- **TASK PROMPT**
Once the line with "Viewport: 1250px width, 850px height." is reached, output it and every line after it, exactly, through the end of the records below. Pictures are skipped.

---- DATA SECTION

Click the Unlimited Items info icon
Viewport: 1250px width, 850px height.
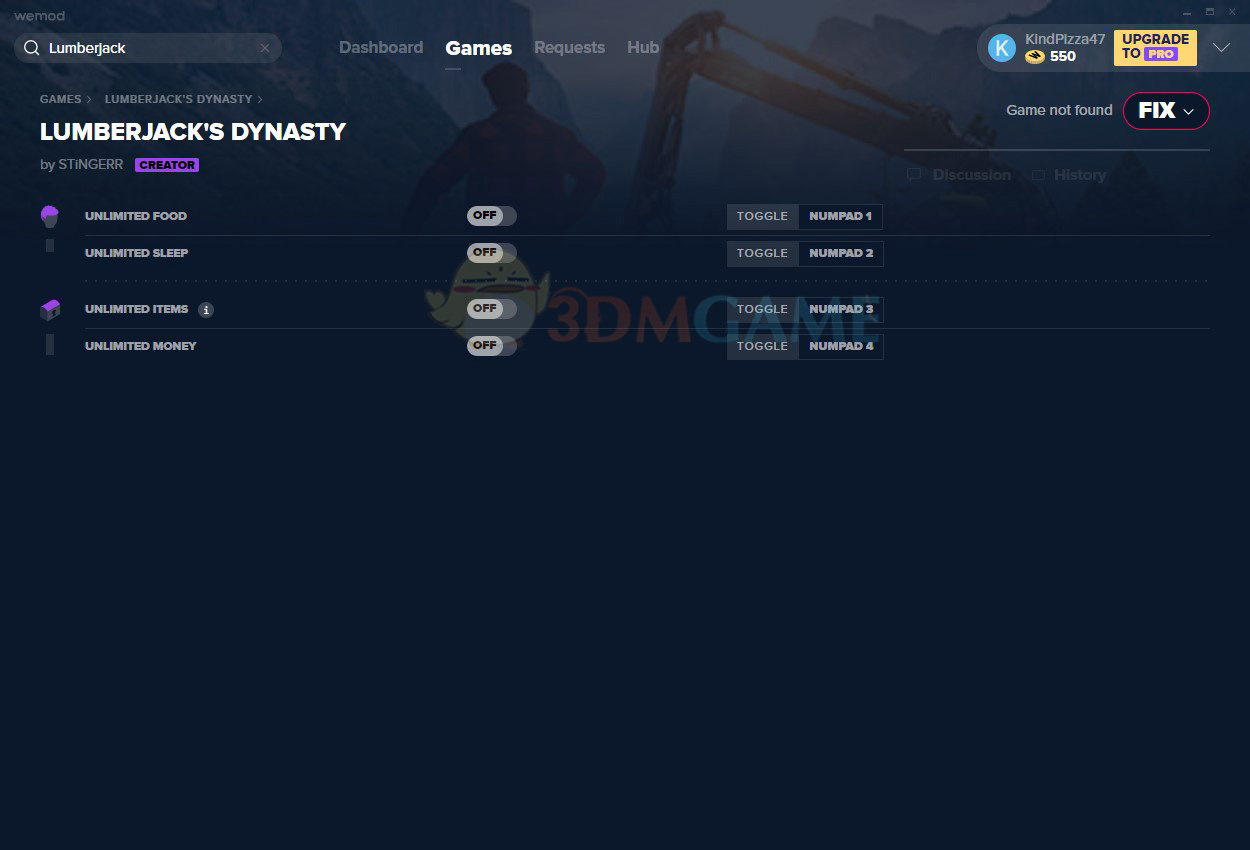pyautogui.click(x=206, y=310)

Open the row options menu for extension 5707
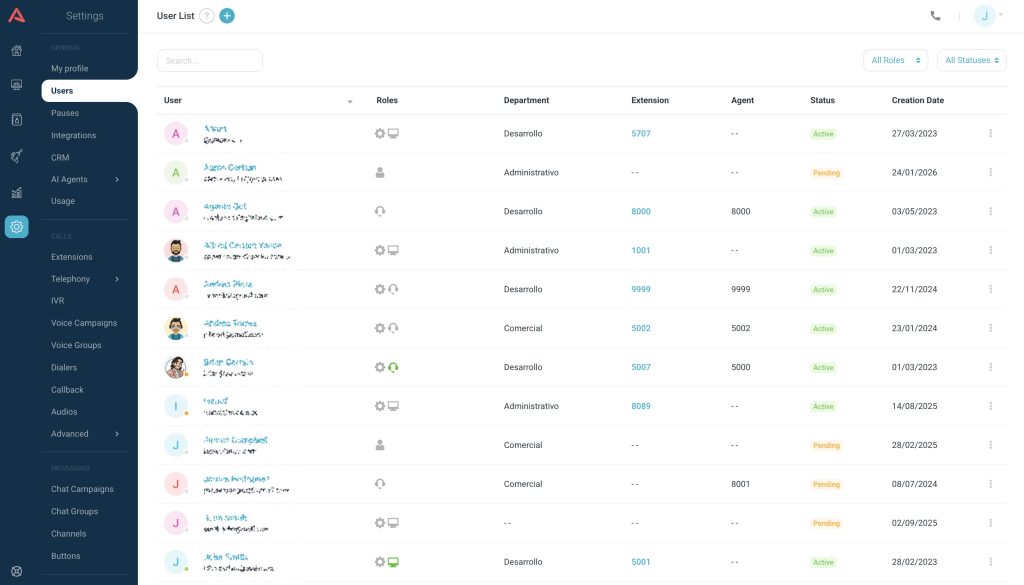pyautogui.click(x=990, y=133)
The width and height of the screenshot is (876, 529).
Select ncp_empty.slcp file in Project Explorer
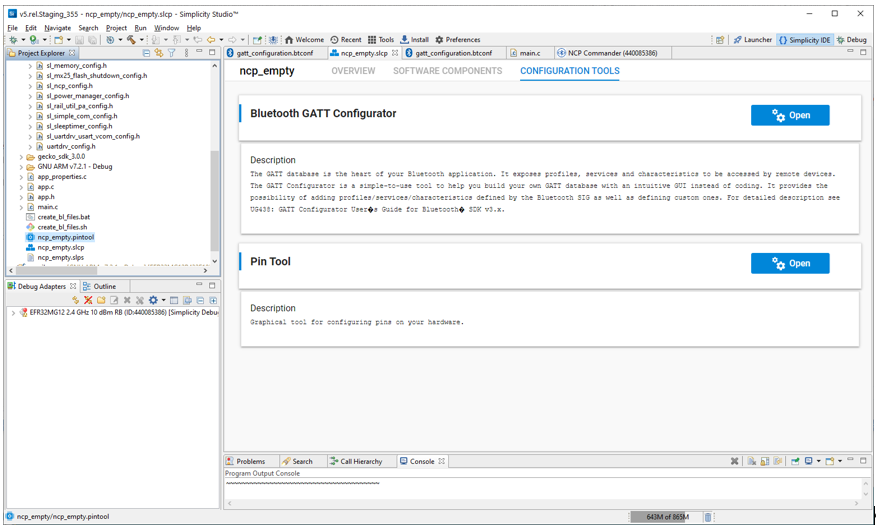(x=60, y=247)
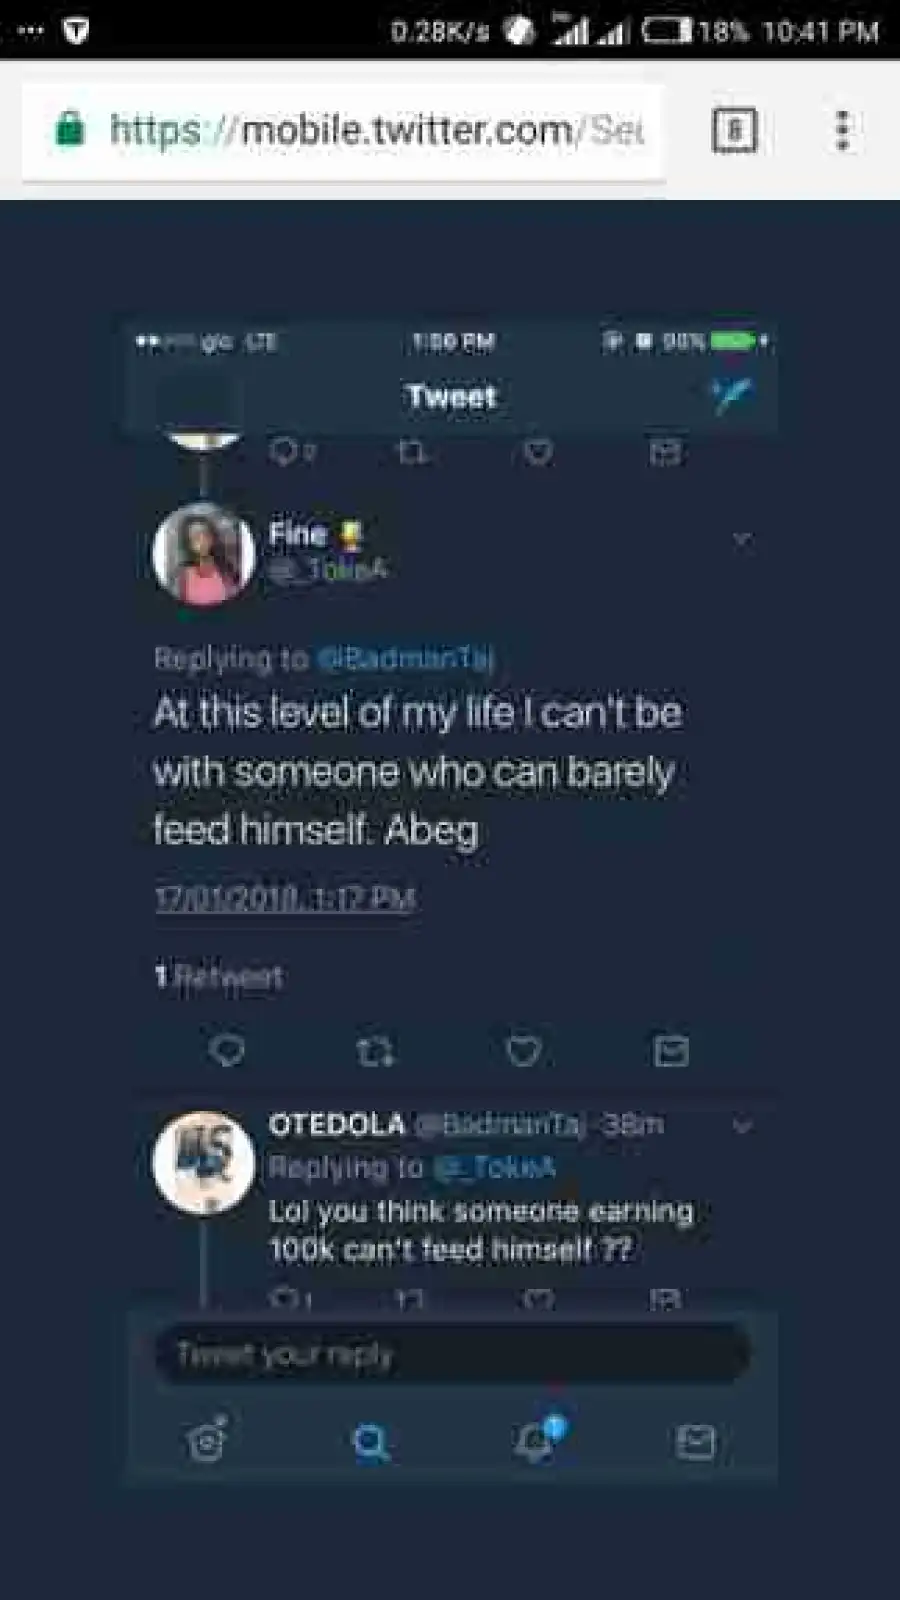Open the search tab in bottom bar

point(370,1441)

--------

- **PROBLEM SOLUTION**
Viewport: 1250px width, 850px height.
pyautogui.click(x=206, y=310)

Open the row options menu for extension 5707
pyautogui.click(x=990, y=133)
The width and height of the screenshot is (876, 529).
Select ncp_empty.slcp file in Project Explorer
(x=60, y=247)
Open the search tab in bottom bar

point(370,1441)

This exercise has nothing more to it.